JOB:
Return every item below unchanged, line by line.

DATA RECORDS:
— Begin —

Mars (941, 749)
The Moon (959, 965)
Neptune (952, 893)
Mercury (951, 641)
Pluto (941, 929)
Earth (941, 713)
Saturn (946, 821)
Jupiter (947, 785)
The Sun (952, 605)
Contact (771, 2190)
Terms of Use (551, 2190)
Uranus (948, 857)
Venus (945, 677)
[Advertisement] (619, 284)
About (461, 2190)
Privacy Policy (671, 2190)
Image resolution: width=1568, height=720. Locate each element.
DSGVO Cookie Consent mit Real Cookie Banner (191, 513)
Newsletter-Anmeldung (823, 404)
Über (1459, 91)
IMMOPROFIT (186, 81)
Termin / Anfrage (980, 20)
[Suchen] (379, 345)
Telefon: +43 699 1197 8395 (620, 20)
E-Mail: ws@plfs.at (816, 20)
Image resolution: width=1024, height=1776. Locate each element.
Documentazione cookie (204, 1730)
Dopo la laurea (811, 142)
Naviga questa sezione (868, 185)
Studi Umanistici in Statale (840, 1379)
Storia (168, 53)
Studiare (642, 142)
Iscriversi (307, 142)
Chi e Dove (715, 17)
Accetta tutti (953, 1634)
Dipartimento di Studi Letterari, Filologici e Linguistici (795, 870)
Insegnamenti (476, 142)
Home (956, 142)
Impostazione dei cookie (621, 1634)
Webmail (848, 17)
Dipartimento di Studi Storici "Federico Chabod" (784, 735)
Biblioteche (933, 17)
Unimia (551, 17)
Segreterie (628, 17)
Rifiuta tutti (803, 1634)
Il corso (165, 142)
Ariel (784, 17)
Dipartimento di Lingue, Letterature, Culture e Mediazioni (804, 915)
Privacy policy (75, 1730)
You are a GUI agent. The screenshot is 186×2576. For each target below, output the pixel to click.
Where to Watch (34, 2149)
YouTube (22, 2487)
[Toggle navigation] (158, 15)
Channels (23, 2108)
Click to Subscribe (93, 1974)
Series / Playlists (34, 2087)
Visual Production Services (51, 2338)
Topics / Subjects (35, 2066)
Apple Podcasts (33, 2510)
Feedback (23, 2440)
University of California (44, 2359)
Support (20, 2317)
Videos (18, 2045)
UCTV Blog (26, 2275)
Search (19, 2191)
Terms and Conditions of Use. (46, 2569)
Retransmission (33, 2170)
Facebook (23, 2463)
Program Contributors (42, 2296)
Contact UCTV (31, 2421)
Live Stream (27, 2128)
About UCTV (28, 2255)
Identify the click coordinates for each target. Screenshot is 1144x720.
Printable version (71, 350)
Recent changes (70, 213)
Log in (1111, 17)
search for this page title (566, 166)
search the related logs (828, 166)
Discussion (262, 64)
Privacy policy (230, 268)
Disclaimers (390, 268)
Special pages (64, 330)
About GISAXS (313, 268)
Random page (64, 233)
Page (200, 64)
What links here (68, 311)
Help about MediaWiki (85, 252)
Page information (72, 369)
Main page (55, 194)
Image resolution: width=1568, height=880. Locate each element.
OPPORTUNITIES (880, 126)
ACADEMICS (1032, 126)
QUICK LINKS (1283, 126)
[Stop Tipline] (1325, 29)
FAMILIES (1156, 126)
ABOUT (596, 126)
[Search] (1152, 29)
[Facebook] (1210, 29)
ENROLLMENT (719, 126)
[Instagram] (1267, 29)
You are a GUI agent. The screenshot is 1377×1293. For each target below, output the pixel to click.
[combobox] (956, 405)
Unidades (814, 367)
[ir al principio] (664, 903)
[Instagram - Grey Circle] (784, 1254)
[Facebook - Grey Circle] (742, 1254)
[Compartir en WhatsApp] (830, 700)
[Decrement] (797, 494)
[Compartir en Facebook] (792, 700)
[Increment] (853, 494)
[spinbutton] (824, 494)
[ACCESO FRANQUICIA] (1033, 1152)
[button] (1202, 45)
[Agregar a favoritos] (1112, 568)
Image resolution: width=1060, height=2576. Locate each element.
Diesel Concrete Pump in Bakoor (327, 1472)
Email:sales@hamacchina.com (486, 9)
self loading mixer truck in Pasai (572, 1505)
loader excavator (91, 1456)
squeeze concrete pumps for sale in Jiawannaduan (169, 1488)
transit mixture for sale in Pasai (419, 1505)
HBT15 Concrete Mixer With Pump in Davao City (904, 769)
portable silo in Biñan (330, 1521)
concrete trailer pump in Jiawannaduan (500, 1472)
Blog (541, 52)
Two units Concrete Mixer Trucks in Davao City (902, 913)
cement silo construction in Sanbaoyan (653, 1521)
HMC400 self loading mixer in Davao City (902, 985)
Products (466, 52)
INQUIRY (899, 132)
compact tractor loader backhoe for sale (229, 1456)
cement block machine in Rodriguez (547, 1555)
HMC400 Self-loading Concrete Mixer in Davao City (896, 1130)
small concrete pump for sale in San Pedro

— End —

OUTPUT OF THE TASK:
Mars (941, 749)
The Moon (959, 965)
Neptune (952, 893)
Mercury (951, 641)
Pluto (941, 929)
Earth (941, 713)
Saturn (946, 821)
Jupiter (947, 785)
The Sun (952, 605)
Contact (771, 2190)
Terms of Use (551, 2190)
Uranus (948, 857)
Venus (945, 677)
[Advertisement] (619, 284)
About (461, 2190)
Privacy Policy (671, 2190)
Image resolution: width=1568, height=720. Locate each element.
DSGVO Cookie Consent mit Real Cookie Banner (191, 513)
Newsletter-Anmeldung (823, 404)
Über (1459, 91)
IMMOPROFIT (186, 81)
Termin / Anfrage (980, 20)
[Suchen] (379, 345)
Telefon: +43 699 1197 8395 (620, 20)
E-Mail: ws@plfs.at (816, 20)
Image resolution: width=1024, height=1776. Locate each element.
Documentazione cookie (204, 1730)
Dopo la laurea (811, 142)
Naviga questa sezione (868, 185)
Studi Umanistici in Statale (840, 1379)
Storia (168, 53)
Studiare (642, 142)
Iscriversi (307, 142)
Chi e Dove (715, 17)
Accetta tutti (953, 1634)
Dipartimento di Studi Letterari, Filologici e Linguistici (795, 870)
Insegnamenti (476, 142)
Home (956, 142)
Impostazione dei cookie (621, 1634)
Webmail (848, 17)
Dipartimento di Studi Storici "Federico Chabod" (784, 735)
Biblioteche (933, 17)
Unimia (551, 17)
Segreterie (628, 17)
Rifiuta tutti (803, 1634)
Il corso (165, 142)
Ariel (784, 17)
Dipartimento di Lingue, Letterature, Culture e Mediazioni (804, 915)
Privacy policy (75, 1730)
You are a GUI agent. The screenshot is 186×2576. For each target below, output the pixel to click.
Where to Watch (34, 2149)
YouTube (22, 2487)
[Toggle navigation] (158, 15)
Channels (23, 2108)
Click to Subscribe (93, 1974)
Series / Playlists (34, 2087)
Visual Production Services (51, 2338)
Topics / Subjects (35, 2066)
Apple Podcasts (33, 2510)
Feedback (23, 2440)
University of California (44, 2359)
Support (20, 2317)
Videos (18, 2045)
UCTV Blog (26, 2275)
Search (19, 2191)
Terms and Conditions of Use. (46, 2569)
Retransmission (33, 2170)
Facebook (23, 2463)
Program Contributors (42, 2296)
Contact UCTV (31, 2421)
Live Stream (27, 2128)
About UCTV (28, 2255)
Identify the click coordinates for each target. Screenshot is 1144x720.
Printable version (71, 350)
Recent changes (70, 213)
Log in (1111, 17)
search for this page title (566, 166)
search the related logs (828, 166)
Discussion (262, 64)
Privacy policy (230, 268)
Disclaimers (390, 268)
Special pages (64, 330)
About GISAXS (313, 268)
Random page (64, 233)
Page (200, 64)
What links here (68, 311)
Help about MediaWiki (85, 252)
Page information (72, 369)
Main page (55, 194)
Image resolution: width=1568, height=880. Locate each element.
OPPORTUNITIES (880, 126)
ACADEMICS (1032, 126)
QUICK LINKS (1283, 126)
[Stop Tipline] (1325, 29)
FAMILIES (1156, 126)
ABOUT (596, 126)
[Search] (1152, 29)
[Facebook] (1210, 29)
ENROLLMENT (719, 126)
[Instagram] (1267, 29)
You are a GUI agent. The screenshot is 1377×1293. For each target below, output the pixel to click.
[combobox] (956, 405)
Unidades (814, 367)
[ir al principio] (664, 903)
[Instagram - Grey Circle] (784, 1254)
[Facebook - Grey Circle] (742, 1254)
[Compartir en WhatsApp] (830, 700)
[Decrement] (797, 494)
[Compartir en Facebook] (792, 700)
[Increment] (853, 494)
[spinbutton] (824, 494)
[ACCESO FRANQUICIA] (1033, 1152)
[button] (1202, 45)
[Agregar a favoritos] (1112, 568)
Image resolution: width=1060, height=2576. Locate each element.
Diesel Concrete Pump in Bakoor (327, 1472)
Email:sales@hamacchina.com (486, 9)
self loading mixer truck in Pasai (572, 1505)
loader excavator (91, 1456)
squeeze concrete pumps for sale in Jiawannaduan (169, 1488)
transit mixture for sale in Pasai (419, 1505)
HBT15 Concrete Mixer With Pump in Davao City (904, 769)
portable silo in Biñan (330, 1521)
concrete trailer pump in Jiawannaduan (500, 1472)
Blog (541, 52)
Two units Concrete Mixer Trucks in Davao City (902, 913)
cement silo construction in Sanbaoyan (653, 1521)
HMC400 self loading mixer in Davao City (902, 985)
Products (466, 52)
INQUIRY (899, 132)
compact tractor loader backhoe for sale (229, 1456)
cement block machine in Rodriguez (547, 1555)
HMC400 Self-loading Concrete Mixer in Davao City (896, 1130)
small concrete pump for sale in San Pedro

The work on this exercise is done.